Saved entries
::::
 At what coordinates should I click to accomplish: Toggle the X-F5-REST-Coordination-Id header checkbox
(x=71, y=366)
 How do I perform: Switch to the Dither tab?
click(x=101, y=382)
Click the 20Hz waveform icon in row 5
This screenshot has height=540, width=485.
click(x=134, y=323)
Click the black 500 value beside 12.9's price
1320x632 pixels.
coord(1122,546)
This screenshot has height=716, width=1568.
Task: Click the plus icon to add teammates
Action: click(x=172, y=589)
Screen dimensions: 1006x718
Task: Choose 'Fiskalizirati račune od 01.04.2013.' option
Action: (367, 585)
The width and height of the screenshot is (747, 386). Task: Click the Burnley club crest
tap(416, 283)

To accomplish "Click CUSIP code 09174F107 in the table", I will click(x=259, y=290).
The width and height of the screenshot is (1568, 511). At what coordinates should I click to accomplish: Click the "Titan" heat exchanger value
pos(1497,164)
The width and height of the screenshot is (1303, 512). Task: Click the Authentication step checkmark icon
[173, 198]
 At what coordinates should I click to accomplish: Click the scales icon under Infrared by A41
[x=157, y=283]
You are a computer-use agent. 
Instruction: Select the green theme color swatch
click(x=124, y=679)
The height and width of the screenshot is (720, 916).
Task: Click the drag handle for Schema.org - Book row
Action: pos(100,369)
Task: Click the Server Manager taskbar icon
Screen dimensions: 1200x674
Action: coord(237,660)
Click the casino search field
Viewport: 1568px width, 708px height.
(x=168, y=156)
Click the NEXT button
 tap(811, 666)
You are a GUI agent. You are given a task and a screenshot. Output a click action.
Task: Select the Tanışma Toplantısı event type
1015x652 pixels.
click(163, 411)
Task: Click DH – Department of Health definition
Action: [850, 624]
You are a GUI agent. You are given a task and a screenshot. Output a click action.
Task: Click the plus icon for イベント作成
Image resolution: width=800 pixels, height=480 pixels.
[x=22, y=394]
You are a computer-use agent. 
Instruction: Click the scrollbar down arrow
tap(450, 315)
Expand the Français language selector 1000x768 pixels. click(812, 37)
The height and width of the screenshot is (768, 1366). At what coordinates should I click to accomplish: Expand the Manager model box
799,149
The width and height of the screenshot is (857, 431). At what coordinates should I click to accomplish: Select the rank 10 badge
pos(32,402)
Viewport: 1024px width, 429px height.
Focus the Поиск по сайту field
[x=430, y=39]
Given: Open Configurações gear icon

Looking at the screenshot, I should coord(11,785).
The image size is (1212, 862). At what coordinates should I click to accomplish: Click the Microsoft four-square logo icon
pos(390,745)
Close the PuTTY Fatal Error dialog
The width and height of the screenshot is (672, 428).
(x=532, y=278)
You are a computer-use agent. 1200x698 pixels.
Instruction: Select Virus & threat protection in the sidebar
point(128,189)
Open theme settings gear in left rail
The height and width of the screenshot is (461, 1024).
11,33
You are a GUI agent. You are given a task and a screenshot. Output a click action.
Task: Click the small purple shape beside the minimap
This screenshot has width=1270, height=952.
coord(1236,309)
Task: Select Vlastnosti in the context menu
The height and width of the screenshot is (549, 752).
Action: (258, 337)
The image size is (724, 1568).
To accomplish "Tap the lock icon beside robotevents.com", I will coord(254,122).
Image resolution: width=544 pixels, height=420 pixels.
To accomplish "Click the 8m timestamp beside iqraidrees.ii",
::::
▶ Problem description
Pull out every line above that holds the word "will".

▶ Your response
To accomplish "Click CUSIP code 09174F107 in the table", I will click(x=259, y=290).
To accomplish "Tap the lock icon beside robotevents.com", I will coord(254,122).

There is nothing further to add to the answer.